Data records:
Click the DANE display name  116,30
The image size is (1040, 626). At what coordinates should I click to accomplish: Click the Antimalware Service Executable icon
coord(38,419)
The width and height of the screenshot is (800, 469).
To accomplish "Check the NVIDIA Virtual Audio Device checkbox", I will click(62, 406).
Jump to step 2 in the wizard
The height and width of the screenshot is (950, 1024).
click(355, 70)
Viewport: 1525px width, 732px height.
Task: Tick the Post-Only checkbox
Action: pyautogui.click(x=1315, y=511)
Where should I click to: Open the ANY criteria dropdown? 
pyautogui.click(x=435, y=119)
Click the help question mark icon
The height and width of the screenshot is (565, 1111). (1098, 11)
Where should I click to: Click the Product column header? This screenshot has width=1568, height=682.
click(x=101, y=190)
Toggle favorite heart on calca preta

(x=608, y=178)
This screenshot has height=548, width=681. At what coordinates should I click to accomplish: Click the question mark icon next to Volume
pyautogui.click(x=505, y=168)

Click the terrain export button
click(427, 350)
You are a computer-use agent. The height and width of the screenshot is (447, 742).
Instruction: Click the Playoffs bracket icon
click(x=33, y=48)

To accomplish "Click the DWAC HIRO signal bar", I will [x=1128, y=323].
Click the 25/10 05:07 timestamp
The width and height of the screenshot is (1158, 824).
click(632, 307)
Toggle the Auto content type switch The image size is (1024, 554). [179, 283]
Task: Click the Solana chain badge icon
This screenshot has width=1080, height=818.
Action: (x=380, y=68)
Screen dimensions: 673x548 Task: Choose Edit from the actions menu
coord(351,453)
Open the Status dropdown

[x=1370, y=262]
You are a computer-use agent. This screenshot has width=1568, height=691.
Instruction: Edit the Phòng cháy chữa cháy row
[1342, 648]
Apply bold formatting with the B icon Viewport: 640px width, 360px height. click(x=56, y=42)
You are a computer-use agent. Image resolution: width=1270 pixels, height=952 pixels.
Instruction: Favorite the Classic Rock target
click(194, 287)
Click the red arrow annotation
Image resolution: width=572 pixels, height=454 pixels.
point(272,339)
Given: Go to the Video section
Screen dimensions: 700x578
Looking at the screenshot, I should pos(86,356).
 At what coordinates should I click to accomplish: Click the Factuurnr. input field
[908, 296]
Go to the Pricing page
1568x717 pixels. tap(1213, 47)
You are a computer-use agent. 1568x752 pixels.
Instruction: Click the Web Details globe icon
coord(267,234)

● **Your instructions**: Check each line in the records above for the word "computer". Return those that have it.

● **Response to this exercise**:
You are a computer-use agent. The height and width of the screenshot is (447, 742).
You are a computer-use agent. This screenshot has width=1568, height=691.
You are a computer-use agent. Image resolution: width=1270 pixels, height=952 pixels.
You are a computer-use agent. 1568x752 pixels.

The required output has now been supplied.